→ Problem to solve:
Collect every line of the material below that contains the string "height", treating uppercase and lowercase letters as different.

→ Listing:
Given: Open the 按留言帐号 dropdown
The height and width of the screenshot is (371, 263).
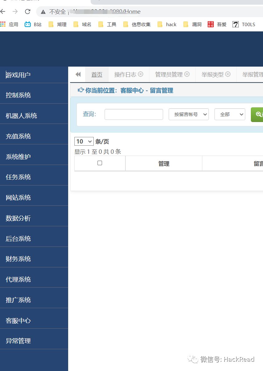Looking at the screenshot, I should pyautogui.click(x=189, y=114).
...
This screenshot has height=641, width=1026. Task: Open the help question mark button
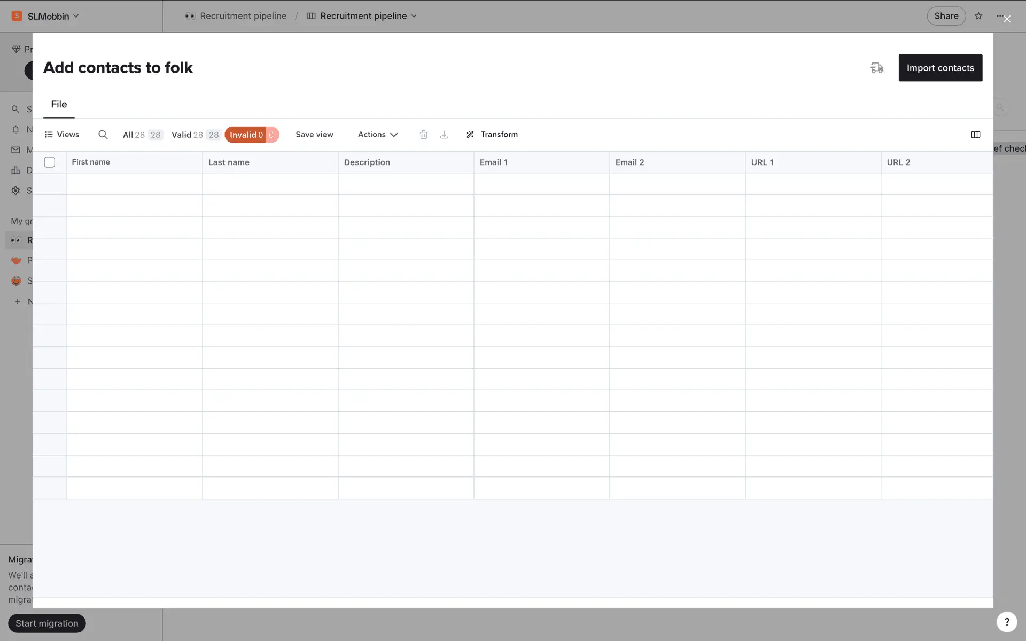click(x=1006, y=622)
==
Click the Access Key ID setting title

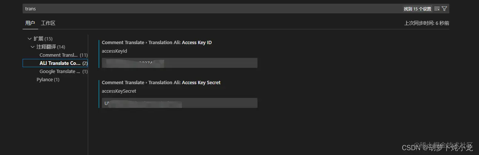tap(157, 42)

→ Response:
The height and width of the screenshot is (371, 263).
This screenshot has height=641, width=1026. Task: Open the help question mark button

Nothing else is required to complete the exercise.